Een keer vraagt het museum ook om stil te zitten, voor een bloemleesfilm over Waalse cinema in een verduisterd zaaltje aan het einde van de tentoonstelling. Naast de nogal bekende namen, waaronder Henri Storck en uiteraard de gebroeders Dardenne, valt hier vooral de diversiteit op waarmee het Waalse leven door filmmakers is benaderd (Jaco Van Dormael, Benoît Marriage, Frédéric Fonteyne, Bouli Lanners, Lucas Belvaux), hoewel de sociale kijk meestal niet ver weg is (bijvoorbeeld in het werk van Thierry Michel). Er is, naast Henri Storck, zelfs plaats voor nog een andere Oostendenaar: Raoul Servais. Ik vraag me af wat dat over het Waalse zelfbeeld zegt. Want op mijn terugweg naar Vlaanderen kan ik het toch niet laten om me af te vragen waarom diezelfde gastvrijheid en openheid voor diversiteit zo opvallend afwezig zijn in de typering van het Waalse leven die uit het museum spreekt, vooral gegeven de vele migranten die Wallonië zo fel hebben gekleurd, met inbegrip van de Vlamingen.

NIET-VLAAMSE FLANDRIENS

Misschien schuilt het antwoord in een boeiend stuk dat Maarten van Ginderachter ooit schreef over ‘het zelfbeeld van de Waalse beweging’, in een aflevering van Ons erfdeel uit juni 2003. Zijn these luidde dat de gastvrijheid en openheid voor andere culturen, als ‘kernelementen van het Waalse zelfbeeld’, in feite ‘nauw verbonden zijn met de “ontvolking” van Wallonië.’ Met name de Belgische angst van de wallinganten ‘dat de numerieke overmacht van de Vlamingen hen tot een eeuwige minderheidspositie zou veroordelen en dat de Vlamingen door de macht van het getal steeds hun wil zouden kunnen opleggen’, verklaart volgens hem waarom gastvrijheid en andere civiele concepten konden doorbreken in de Waalse beweging – voornamelijk in de jaren zestig, toen ‘de Waalse minoriseringsangst het grootst was’. Wellicht is die verklaring ontoereikend, want mensen hebben ook hun eigen standpunten, maar als pragmatische reden verklaart het misschien wel waarom ‘het leven in de migratie’ niet speelde in het Musée de la Vie wallonne. Het werd evident, want noodzakelijk opgenomen in de territoriaal bepaalde Waalse identiteit. Het is een onderdeel geworden van zijn ideologische musealisering.

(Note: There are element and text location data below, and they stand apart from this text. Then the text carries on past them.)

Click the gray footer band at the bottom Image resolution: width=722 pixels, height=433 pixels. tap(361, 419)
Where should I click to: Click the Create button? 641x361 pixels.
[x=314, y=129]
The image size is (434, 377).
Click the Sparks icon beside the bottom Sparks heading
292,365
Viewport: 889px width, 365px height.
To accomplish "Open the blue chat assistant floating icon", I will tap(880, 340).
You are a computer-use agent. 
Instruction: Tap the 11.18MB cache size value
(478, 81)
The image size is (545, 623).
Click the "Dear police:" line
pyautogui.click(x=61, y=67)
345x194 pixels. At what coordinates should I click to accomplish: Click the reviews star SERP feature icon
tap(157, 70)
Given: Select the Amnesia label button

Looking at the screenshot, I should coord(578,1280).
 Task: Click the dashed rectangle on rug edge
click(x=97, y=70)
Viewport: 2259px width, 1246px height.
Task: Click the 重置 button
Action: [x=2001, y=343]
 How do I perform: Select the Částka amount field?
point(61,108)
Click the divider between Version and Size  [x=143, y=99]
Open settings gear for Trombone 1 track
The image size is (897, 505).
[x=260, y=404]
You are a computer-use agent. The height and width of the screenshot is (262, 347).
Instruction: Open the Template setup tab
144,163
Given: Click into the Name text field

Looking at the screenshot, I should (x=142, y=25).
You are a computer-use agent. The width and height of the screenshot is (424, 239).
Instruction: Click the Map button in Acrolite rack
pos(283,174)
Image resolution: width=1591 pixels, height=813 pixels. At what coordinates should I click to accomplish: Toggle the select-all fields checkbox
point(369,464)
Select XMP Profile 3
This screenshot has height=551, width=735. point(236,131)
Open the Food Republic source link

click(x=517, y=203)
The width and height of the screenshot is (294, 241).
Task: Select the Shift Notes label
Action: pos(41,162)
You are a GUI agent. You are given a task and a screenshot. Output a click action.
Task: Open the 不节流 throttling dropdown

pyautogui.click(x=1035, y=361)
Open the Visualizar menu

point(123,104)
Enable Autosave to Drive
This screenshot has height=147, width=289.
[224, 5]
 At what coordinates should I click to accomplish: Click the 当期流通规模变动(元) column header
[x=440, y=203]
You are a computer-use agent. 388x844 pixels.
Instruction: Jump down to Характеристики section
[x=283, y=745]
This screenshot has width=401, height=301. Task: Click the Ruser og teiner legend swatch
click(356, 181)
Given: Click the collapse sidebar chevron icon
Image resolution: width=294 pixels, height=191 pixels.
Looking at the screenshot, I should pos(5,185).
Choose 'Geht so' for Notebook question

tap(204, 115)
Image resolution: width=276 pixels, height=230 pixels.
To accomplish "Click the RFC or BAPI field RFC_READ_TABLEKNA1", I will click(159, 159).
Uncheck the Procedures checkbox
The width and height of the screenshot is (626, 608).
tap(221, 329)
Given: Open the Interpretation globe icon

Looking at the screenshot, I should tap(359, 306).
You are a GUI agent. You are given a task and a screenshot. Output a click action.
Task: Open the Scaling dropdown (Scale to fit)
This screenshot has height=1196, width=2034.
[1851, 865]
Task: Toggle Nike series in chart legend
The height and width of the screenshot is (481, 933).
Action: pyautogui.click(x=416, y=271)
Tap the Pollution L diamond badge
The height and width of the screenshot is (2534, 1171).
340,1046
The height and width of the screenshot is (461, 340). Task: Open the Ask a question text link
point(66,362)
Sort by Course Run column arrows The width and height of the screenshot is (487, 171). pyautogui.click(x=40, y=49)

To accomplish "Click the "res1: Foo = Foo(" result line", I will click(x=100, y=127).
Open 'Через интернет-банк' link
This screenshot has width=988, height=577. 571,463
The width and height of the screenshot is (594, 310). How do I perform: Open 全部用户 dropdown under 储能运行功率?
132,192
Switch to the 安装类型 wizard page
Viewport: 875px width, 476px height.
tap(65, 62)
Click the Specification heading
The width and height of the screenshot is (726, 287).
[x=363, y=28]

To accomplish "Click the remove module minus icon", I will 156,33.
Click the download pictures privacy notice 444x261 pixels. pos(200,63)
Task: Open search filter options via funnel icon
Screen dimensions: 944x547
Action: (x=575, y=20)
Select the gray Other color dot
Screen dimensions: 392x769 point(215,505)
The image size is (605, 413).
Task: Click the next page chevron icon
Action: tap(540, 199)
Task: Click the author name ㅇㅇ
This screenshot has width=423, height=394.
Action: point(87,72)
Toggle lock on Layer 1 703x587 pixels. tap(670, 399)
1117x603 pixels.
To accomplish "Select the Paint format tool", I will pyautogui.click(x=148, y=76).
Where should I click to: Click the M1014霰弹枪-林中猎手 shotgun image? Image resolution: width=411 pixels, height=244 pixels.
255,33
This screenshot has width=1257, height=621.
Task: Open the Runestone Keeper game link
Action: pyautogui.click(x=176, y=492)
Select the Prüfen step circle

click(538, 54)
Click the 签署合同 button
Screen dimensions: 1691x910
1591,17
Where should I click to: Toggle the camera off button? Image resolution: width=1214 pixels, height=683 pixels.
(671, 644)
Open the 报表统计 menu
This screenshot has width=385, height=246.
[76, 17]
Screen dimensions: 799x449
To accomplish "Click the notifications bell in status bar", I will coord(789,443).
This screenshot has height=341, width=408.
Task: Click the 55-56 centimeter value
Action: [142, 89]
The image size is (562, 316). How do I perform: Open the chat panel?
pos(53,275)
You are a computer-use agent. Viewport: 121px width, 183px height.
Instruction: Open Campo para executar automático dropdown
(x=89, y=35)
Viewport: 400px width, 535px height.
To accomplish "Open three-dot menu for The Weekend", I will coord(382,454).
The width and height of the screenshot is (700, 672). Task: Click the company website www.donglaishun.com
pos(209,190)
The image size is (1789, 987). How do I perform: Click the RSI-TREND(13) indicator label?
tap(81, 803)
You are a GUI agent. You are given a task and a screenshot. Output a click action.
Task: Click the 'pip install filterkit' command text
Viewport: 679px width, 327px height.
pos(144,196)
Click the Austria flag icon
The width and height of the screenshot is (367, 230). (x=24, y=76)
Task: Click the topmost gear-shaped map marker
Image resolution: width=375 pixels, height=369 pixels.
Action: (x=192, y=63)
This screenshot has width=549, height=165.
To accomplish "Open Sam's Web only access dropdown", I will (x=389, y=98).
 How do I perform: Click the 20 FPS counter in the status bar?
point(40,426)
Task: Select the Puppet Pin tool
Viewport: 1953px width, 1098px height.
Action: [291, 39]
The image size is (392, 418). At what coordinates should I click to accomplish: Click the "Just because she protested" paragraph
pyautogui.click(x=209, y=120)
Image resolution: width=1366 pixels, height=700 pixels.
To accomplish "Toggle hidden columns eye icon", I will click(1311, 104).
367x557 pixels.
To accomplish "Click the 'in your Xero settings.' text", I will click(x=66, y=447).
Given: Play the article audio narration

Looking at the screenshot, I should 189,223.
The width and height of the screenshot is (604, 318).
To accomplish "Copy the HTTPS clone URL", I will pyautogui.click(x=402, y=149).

De afdeling over de Waalse beweging is dan ook het pièce de résistance van het hele museum, de echte reden waarom het een bezoek waard is

En kijk, dat levert ineens toch een spiegeleffect op. Het raakt aan het museum dat in Vlaanderen in ideologisch opzicht wellicht het meest in de buurt komt van het Musée de la Vie wallonne: het Centrum Ronde van Vlaanderen in Oudenaarde. In aanloop naar de jongste Ronde merkte Roger De Vlaeminck schamper op dat Tom Boonen geen flandrien kon zijn: wie draagt er nu een zonnebril op de fiets? Het is een vaak gehoorde klacht. Er zijn geen echte flandriens meer, meneer. Uit noodzaak werd de Waal Philippe Gilbert dan maar tot flandrien gebombardeerd, een coureur zonder ‘pretten’ die nog kan afzien. En na zijn overwinning noemde de sportdienst Fabian Cancellara prompt ‘een Zwitserse flandrien’. Zou die gastvrijheid een manier zijn om een museale Vlaamse identiteit te vrijwaren?